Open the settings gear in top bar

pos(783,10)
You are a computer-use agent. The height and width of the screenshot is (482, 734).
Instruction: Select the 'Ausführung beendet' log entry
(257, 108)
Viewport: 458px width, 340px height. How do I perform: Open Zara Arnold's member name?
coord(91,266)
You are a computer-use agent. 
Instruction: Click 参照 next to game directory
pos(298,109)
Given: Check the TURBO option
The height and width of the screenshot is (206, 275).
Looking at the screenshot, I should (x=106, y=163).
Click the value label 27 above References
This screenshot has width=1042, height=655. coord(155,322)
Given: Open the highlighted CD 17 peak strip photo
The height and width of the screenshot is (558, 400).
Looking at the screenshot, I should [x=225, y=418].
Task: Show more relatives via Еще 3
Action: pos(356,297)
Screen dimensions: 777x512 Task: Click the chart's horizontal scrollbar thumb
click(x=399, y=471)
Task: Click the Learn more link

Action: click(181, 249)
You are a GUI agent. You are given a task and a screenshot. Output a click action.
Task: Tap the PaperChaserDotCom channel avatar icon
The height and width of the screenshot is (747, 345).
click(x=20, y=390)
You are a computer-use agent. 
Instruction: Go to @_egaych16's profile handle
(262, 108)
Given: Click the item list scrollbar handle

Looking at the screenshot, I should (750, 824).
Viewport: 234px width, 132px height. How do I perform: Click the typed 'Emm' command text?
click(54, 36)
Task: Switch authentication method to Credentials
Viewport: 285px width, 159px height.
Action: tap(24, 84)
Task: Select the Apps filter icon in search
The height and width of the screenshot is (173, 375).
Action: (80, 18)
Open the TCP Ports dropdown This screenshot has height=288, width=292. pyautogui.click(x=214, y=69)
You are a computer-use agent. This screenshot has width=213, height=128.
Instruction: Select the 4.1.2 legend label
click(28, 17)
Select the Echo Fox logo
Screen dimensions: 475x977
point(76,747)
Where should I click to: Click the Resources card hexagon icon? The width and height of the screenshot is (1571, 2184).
________________________________________
**WHAT IS EXPECTED**
The lines wanted are those from the one containing "Instruction: Select the 4.1.2 legend label" through the last line of the listing above. Repeat them exactly.

**ANSWER TO THE PROBLEM**
Instruction: Select the 4.1.2 legend label
click(28, 17)
Select the Echo Fox logo
Screen dimensions: 475x977
point(76,747)
Where should I click to: Click the Resources card hexagon icon? The width and height of the screenshot is (1571, 2184).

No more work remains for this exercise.